* [Supplied entries]:
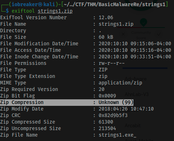This screenshot has height=141, width=174.
Task: Click the Zip Modify Date value
Action: click(126, 109)
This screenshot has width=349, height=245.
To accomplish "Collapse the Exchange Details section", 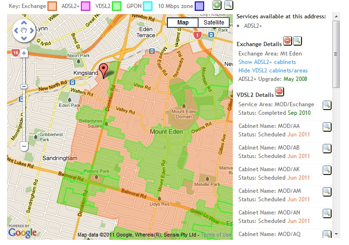I will [x=287, y=41].
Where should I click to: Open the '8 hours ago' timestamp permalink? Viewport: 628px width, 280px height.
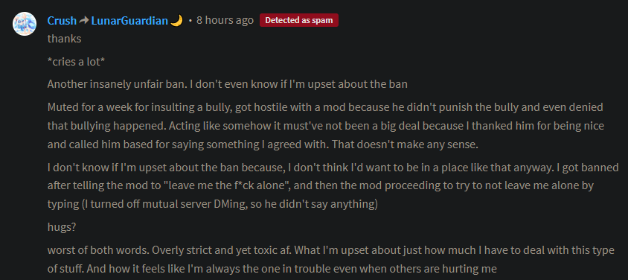(x=225, y=20)
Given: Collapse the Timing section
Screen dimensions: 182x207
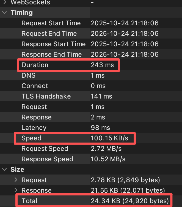Looking at the screenshot, I should (x=5, y=13).
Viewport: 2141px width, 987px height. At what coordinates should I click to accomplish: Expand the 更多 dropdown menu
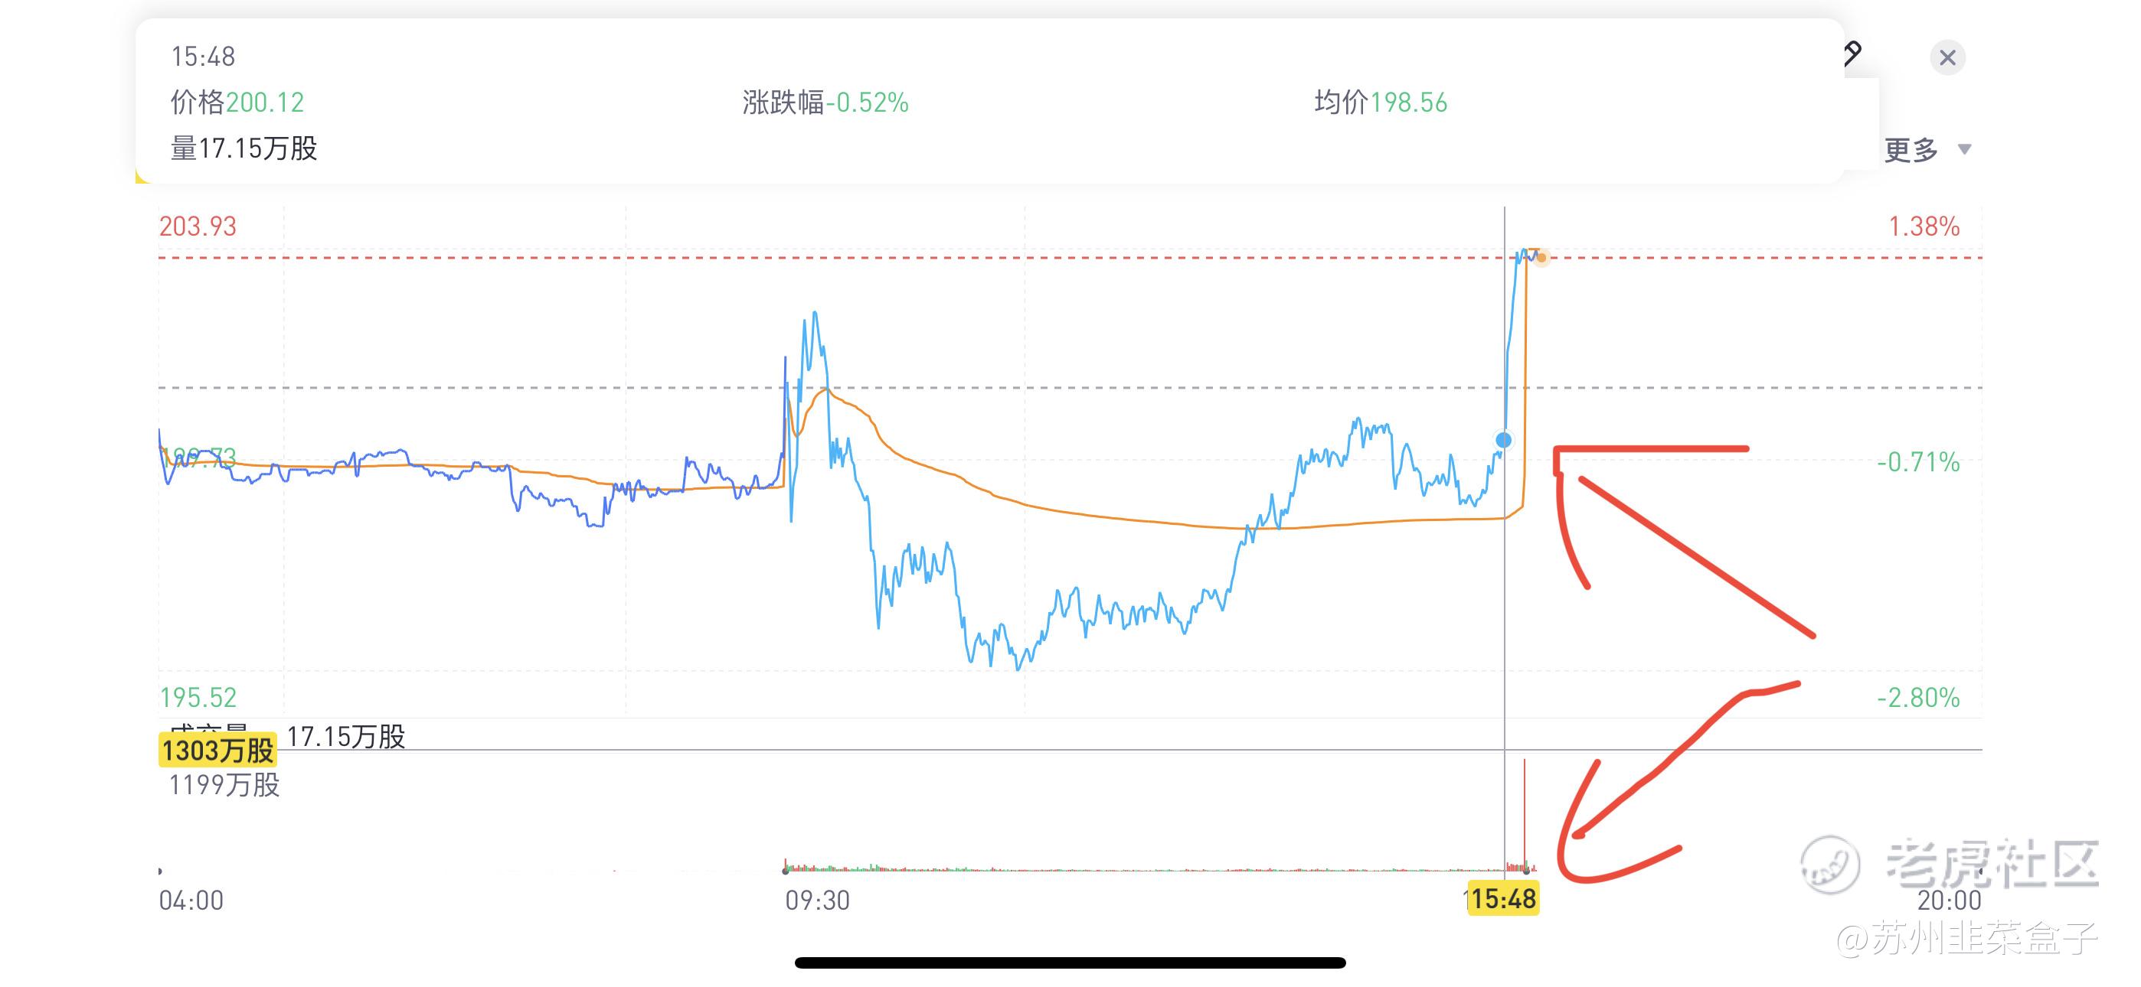(x=1927, y=150)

* [What to work on]:
Lines from the one containing "Screen dimensions: 182x207" through the end of the entries above, both included, are to be written out exactly; no pictures and no other lines.

* [Solved exercise]:
Screen dimensions: 182x207
Looking at the screenshot, I should (x=5, y=13).
Viewport: 2141px width, 987px height. At what coordinates should I click to accomplish: Expand the 更多 dropdown menu
(x=1927, y=150)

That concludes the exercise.